Atlantic Union Bankshares Corporation
- The bank's logo
- Formerly: Union Bank and Trust Company (1902–2010) First Market Bank (1997–2010) Union First Market Bank (2010–2015) Union Bank & Trust (2015–2019)
- Type: Public company
- Traded as: NYSE: AUB
- Industry: Financial services
- Predecessors: Union Bank and Trust Company First Market Bank, FSB
- Founded: 1902; 124 years ago (as Union Bank And Trust Company) November 4, 1997; 28 years ago (as First Market Bank) March 20, 2010; 16 years ago (as Union First Market Bank)
- Headquarters: Bowling Green, Virginia (1902–2010) Richmond, Virginia (1997–Present),
- Number of locations: 190 branches (2026)
- Areas served: Virginia; Maryland; North Carolina;
- Key people: Ronald L. Tillett (chairperson); John C. Asbury (CEO); Maria Tedesco (President and COO);
- Products: Checking accounts, saving accounts, credit cards, loans
- Revenue: US$1.345 billion (2024)
- Net income: US$2.89 billion (2024)
- Total assets: US$24.585 billion (2024)
- Total equity: US$3.142 billion (2024)
- Number of employees: 2,125 (2024)
- Website: www.atlanticunionbank.com

= Atlantic Union Bank =

American financial institution

Atlantic Union Bankshares Corporation is a bank holding company based in Richmond, Virginia and is the parent company of Atlantic Union Bank, a regional bank. It operates 190 branches in Virginia, Maryland, and North Carolina and is the largest bank headquartered in Virginia. It is on the list of largest banks in the United States.

It offers loans for automobiles, commercial real estate, construction, and housing as well as equipment financing and insurance products.

==History==
The company traces it roots to Union Bank and Trust Company, founded in 1902 in Bowling Green, Virginia. In February 2010, the company merged with First Market Bank, FSB, and changed its name to Union First Market Bank (UFMB).

In June 2010, the company merged two affiliate banks, Northern Neck State and Rappahannock National, into UFMB.

UFMB acquired StellarOne Bank in 2014.

In 2015, UFMB rebranded to Union Bank & Trust (UB&T).

In December 2017, the bank acquired Xenith Bank.

In February 2019, the bank acquired Access National Corporation and its subsidiary, Middleburg Bank.

In May 2019, UB&T rebranded to Atlantic Union Bank to reflect geographic expansion.

In October 2019, the bank created a division focused on financing for commercial equipment.

In June 2022, the company sold its registered investment adviser subsidiary.

In January 2023, the company transferred its stock listing from the Nasdaq to the New York Stock Exchange.

In April 2024, the company acquired American National Bankshares Inc., based in Danville, which owned American National Bank and Trust Co. The acquisition expanded Atlantic Union Bank into Virginia's Southside, New River Valley, and the Roanoke metropolitan area, as well as North Carolina, particularly in the Piedmont Triad metropolitan region and Raleigh.

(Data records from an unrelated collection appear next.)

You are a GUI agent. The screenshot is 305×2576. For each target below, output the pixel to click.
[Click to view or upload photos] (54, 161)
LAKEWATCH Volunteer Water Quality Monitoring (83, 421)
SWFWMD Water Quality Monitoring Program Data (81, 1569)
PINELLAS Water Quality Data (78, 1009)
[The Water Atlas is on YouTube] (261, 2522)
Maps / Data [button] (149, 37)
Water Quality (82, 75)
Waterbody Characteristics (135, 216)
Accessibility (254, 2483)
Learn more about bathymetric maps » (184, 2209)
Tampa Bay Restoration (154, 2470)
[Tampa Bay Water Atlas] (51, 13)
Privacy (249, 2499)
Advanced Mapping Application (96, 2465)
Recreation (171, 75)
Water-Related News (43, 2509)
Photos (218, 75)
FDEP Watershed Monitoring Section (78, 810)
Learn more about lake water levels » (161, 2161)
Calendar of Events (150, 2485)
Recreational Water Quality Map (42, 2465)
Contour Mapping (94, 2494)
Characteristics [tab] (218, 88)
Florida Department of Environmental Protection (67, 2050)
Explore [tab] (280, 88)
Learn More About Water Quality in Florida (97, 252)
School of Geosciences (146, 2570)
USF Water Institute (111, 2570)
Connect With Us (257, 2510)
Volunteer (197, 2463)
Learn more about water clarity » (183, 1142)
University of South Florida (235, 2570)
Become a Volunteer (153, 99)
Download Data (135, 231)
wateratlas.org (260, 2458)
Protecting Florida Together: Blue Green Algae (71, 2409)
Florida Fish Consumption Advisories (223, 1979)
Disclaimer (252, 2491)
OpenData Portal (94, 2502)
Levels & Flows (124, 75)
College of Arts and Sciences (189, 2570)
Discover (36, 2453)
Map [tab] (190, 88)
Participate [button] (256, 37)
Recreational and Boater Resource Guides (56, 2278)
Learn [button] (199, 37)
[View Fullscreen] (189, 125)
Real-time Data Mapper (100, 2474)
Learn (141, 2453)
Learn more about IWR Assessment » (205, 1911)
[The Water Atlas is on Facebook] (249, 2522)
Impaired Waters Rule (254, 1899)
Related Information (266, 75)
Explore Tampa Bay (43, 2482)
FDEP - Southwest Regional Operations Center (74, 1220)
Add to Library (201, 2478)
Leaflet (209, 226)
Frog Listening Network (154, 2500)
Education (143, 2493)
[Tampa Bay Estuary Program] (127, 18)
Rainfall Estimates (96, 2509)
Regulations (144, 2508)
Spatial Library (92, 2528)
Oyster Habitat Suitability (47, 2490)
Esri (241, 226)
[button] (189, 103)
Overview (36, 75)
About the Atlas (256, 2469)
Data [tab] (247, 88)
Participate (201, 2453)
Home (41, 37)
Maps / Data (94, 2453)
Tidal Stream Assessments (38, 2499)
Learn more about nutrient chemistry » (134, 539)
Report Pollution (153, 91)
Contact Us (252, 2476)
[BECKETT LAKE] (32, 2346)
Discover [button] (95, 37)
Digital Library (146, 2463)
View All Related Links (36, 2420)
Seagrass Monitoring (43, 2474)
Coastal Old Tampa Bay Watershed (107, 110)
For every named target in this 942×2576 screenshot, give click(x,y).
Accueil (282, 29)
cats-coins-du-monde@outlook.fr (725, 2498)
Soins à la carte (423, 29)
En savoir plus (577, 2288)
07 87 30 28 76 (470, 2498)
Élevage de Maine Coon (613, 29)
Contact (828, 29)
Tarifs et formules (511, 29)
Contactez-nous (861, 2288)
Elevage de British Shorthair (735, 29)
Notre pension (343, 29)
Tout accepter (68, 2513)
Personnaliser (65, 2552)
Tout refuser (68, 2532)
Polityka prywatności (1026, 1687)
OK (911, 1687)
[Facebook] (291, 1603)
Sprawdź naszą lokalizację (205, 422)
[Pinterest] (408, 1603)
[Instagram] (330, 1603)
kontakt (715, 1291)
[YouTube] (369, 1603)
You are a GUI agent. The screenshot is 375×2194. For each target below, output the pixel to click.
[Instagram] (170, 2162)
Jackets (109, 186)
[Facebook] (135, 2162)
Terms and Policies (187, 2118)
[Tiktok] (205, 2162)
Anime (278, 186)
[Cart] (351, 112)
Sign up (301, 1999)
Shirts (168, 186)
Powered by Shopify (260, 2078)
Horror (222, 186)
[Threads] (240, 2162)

In April 2025, the company acquired Sandy Spring Bank.

In June 2025, the company sold $2 billion of commercial real estate loans to an affiliate of The Blackstone Group for low 90s as a percentage of par value.

==Naming rights and sponsorships==
Atlantic Union Bank has naming rights for the Atlantic Union Bank Center, a multi-purpose arena on the James Madison University campus in Harrisonburg, Virginia as part of a ten-year name sponsorship agreement worth $2.25 million.

The bank also has naming rights for the Atlantic Union Bank Pavilion in Portsmouth.

The bank has sponsored Drumstick Dash, a 5K run in Roanoke. as well as the 10K Mini run for children in Richmond.

==Philanthropy==
In December 2019, the bank donated a building acquired in the 1990s to the town of Bowling Green.

In May 2022, following the Russian invasion of Ukraine, the bank co-organized a fundraiser in support of Ukraine.

In 2023, the bank funded grants allowing community groups and non-profit organizations to hire summer interns.

== Controversy ==
In December 2023, the Consumer Financial Protection Bureau ordered Atlantic Union Bank to pay a total of $6.2 million for misleading and illegally enrolling thousands of customers in its checking account overdraft program by phone in violation of the Electronic Fund Transfer Act.